━━━ Fragmento del documento

El derroche energético de las ciudades andaluzas es espectacular, comenzando por el de Cádiz, que gasta casi tanto (820.000 euros) como la que más (Málaga) siendo mucho más pequeña, y además mantiene colgado el alumbrado hasta el Carnaval.

La iluminación apabullante es un reclamo para el consumo y se entiende que el comercio defienda sus beneficios (40% del año), pero ¿seguro que no hay formas más inteligentes, delicadas, sutiles y atractivas de iluminar una tienda o una calle? ¿Es necesario ese derroche económico y energético para conseguir que cada andaluz adulto gaste 683 euros de media (900 euros por familia en España) en Navidad? Ocurre como con la competencia mal entendida: a ver quien da más, pone más bombillas o las enciende antes, ¿qué barbaridad! Somos el país europeo que más se separa del compromiso con el cambio climático de Kyoto o de Bali y nos permitimos el lujo de derrochar estos días millones de kilowatios/hora, mandando al pairo el enorme esfuerzo del Plan de ahorro y eficiencia energética.

━━━━━━
━━━ Registros proporcionados

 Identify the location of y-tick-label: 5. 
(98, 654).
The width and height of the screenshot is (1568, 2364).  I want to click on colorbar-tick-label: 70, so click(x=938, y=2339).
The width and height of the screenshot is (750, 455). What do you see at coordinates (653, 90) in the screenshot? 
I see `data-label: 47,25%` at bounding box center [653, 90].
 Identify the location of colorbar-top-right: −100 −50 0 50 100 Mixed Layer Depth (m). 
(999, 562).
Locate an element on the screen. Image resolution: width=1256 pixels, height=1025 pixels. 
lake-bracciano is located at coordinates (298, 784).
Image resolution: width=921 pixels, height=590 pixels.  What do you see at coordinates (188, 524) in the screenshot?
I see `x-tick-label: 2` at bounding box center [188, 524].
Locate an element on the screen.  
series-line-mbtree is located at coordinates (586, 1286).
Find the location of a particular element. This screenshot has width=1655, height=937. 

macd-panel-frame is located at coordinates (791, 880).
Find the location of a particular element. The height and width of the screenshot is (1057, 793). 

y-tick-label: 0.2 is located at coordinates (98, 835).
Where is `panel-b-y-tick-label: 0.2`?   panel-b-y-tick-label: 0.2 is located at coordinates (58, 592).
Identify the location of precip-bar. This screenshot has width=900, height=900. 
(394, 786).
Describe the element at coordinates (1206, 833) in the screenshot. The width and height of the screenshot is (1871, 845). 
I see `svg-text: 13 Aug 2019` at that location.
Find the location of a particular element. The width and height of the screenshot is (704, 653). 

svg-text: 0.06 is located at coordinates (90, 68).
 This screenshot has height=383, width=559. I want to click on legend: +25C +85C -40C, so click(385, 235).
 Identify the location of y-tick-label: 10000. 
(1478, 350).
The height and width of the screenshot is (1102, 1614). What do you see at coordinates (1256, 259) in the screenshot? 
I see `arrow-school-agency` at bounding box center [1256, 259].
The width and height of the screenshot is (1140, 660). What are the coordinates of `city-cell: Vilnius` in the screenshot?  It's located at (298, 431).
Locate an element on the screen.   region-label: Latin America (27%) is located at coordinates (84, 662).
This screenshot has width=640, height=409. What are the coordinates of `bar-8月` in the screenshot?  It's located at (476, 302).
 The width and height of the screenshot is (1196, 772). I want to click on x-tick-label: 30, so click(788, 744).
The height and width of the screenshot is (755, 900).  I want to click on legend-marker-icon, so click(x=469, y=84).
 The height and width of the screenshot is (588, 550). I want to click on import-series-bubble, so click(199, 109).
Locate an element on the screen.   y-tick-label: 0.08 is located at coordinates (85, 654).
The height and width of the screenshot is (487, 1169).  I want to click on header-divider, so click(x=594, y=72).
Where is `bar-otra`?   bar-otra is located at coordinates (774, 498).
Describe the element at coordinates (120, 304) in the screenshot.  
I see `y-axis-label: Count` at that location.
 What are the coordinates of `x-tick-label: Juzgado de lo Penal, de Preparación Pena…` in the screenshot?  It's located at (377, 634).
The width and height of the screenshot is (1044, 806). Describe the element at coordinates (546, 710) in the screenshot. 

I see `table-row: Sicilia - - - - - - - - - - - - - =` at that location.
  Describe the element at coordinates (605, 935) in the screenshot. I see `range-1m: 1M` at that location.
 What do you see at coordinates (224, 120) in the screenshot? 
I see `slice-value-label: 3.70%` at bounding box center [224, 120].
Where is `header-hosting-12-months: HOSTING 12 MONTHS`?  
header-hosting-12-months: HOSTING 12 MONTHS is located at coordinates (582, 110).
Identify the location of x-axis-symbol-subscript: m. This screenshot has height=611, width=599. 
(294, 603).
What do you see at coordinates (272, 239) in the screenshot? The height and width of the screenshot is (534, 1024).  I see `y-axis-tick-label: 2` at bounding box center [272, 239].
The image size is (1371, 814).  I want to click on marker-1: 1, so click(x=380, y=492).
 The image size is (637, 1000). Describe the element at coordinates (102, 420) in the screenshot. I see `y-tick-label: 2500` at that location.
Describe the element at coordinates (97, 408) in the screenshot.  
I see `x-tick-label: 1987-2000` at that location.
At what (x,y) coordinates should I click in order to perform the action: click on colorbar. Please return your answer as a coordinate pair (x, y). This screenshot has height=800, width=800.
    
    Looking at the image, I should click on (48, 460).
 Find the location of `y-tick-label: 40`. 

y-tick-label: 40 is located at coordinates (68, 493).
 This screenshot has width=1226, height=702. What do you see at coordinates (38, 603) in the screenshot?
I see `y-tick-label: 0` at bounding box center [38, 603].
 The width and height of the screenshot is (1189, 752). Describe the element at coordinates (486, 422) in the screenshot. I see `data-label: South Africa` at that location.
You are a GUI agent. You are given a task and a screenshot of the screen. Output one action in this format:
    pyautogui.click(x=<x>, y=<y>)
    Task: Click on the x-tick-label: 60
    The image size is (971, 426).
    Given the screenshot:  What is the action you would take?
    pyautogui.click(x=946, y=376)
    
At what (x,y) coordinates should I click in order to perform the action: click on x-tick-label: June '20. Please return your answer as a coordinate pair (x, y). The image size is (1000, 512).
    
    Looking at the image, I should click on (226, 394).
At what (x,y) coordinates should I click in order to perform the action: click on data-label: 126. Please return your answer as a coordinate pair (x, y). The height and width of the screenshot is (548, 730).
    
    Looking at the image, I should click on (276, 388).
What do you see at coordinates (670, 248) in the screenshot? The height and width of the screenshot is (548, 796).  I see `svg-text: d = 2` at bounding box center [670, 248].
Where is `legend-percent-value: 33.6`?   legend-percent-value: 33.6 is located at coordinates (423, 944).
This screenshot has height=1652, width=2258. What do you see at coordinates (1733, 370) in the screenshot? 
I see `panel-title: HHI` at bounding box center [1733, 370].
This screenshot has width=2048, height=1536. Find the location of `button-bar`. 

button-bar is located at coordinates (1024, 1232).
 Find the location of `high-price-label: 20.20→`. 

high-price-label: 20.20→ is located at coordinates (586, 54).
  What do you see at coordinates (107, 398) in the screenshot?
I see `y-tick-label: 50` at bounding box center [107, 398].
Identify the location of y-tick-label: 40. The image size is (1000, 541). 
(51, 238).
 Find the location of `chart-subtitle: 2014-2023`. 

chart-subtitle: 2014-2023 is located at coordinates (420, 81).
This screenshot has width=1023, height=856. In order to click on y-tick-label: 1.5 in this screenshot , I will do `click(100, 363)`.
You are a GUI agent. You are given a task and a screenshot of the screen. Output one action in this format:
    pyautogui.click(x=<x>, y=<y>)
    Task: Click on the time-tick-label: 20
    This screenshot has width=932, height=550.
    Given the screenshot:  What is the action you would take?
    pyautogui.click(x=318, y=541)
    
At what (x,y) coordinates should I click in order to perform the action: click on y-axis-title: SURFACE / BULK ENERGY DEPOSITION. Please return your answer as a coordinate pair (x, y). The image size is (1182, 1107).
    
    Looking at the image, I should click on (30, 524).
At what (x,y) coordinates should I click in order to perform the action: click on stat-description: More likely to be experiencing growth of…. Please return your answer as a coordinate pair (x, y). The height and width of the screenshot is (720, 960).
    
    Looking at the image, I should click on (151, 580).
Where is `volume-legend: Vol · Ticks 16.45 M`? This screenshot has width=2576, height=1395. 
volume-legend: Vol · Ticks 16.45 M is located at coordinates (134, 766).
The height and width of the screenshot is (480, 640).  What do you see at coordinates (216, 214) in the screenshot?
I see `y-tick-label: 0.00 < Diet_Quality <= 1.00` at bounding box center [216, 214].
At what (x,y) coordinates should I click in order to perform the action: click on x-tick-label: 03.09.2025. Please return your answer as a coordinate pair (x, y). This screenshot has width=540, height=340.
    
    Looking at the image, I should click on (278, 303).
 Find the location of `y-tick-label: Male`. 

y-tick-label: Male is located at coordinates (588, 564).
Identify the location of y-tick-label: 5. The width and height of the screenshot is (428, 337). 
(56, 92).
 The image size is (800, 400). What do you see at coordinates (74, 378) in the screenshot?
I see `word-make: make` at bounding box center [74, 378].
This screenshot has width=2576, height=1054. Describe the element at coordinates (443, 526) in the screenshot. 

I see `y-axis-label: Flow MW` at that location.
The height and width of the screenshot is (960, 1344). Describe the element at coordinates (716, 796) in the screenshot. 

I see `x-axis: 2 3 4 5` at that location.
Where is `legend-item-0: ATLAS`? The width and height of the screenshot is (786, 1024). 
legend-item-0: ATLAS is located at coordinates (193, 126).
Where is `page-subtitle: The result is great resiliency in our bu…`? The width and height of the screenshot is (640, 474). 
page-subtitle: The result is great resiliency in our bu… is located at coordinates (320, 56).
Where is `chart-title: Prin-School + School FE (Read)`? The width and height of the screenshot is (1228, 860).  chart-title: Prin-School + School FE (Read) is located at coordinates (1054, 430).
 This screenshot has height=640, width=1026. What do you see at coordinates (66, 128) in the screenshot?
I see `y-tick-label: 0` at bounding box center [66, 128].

━━━━━━

(Ejercicios):
(1) Según el fragmento sobre el derroche en alumbrado, ¿cuánto gasta de media cada andaluz adulto en Navidad?
(2) Prosigue el fragmento sobre el derroche en alumbrado desde su última frase.

(Soluciones):
(1) 683 euros.

(2)
Pero es que además ocultamos el cielo, deslumbrados por el espectáculo cegador del Belén del consumo. Esos cielos limpios de estrellas titilantes del Solsticio de Invierno, que antes, cuando aún se veían, invitaban al recogimiento desde el asombro ante lo infinito y desconocido. Allí radicaba el misterio que desde los orígenes hizo a los hombres mirar hacia las constelaciones en dirección a Oriente. Ahora, para orientarnos en la noche, nos quedan el GPS y las miles de bombillas de la Avenida.